→ What needs to be done
Could you restate every record below word for word?

→ Data to examine
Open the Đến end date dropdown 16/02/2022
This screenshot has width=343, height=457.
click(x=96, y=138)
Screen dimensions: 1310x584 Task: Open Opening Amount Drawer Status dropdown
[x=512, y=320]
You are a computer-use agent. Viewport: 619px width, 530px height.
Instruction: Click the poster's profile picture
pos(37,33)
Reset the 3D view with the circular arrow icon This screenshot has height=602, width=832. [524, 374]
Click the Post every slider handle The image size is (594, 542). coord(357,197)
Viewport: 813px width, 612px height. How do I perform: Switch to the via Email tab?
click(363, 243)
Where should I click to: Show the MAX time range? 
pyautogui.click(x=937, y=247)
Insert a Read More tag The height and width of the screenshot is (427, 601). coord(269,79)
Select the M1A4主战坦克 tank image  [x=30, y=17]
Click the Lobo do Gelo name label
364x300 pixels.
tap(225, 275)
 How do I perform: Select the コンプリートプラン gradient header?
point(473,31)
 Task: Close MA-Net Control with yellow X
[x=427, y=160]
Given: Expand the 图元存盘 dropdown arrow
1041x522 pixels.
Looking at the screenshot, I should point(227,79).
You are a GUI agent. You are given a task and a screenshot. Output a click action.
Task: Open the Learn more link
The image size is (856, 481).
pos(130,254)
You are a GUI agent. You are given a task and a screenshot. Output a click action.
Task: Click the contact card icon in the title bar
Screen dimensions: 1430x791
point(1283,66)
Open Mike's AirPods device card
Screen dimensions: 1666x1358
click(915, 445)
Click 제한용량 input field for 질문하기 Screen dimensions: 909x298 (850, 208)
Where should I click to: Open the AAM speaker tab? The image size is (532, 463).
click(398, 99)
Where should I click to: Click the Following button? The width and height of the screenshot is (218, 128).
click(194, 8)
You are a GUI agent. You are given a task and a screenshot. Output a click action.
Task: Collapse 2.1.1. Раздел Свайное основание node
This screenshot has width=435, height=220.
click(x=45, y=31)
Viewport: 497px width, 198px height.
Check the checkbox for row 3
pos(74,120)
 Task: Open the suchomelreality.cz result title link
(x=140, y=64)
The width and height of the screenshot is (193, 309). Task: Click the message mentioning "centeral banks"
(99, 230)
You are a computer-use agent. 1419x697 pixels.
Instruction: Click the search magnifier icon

→ Written answer
Open the Đến end date dropdown 16/02/2022
This screenshot has width=343, height=457.
click(x=96, y=138)
Screen dimensions: 1310x584 Task: Open Opening Amount Drawer Status dropdown
[x=512, y=320]
You are a computer-use agent. Viewport: 619px width, 530px height.
Instruction: Click the poster's profile picture
pos(37,33)
Reset the 3D view with the circular arrow icon This screenshot has height=602, width=832. [524, 374]
Click the Post every slider handle The image size is (594, 542). coord(357,197)
Viewport: 813px width, 612px height. How do I perform: Switch to the via Email tab?
click(363, 243)
Where should I click to: Show the MAX time range? 
pyautogui.click(x=937, y=247)
Insert a Read More tag The height and width of the screenshot is (427, 601). coord(269,79)
Select the M1A4主战坦克 tank image  [x=30, y=17]
Click the Lobo do Gelo name label
364x300 pixels.
tap(225, 275)
 How do I perform: Select the コンプリートプラン gradient header?
point(473,31)
 Task: Close MA-Net Control with yellow X
[x=427, y=160]
Given: Expand the 图元存盘 dropdown arrow
1041x522 pixels.
Looking at the screenshot, I should point(227,79).
You are a GUI agent. You are given a task and a screenshot. Output a click action.
Task: Open the Learn more link
The image size is (856, 481).
pos(130,254)
You are a GUI agent. You are given a task and a screenshot. Output a click action.
Task: Click the contact card icon in the title bar
Screen dimensions: 1430x791
point(1283,66)
Open Mike's AirPods device card
Screen dimensions: 1666x1358
click(915, 445)
Click 제한용량 input field for 질문하기 Screen dimensions: 909x298 (850, 208)
Where should I click to: Open the AAM speaker tab? The image size is (532, 463).
click(398, 99)
Where should I click to: Click the Following button? The width and height of the screenshot is (218, 128).
click(194, 8)
You are a GUI agent. You are given a task and a screenshot. Output a click action.
Task: Collapse 2.1.1. Раздел Свайное основание node
This screenshot has width=435, height=220.
click(x=45, y=31)
Viewport: 497px width, 198px height.
Check the checkbox for row 3
pos(74,120)
 Task: Open the suchomelreality.cz result title link
(x=140, y=64)
The width and height of the screenshot is (193, 309). Task: Click the message mentioning "centeral banks"
(99, 230)
You are a computer-use agent. 1419x697 pixels.
Instruction: Click the search magnifier icon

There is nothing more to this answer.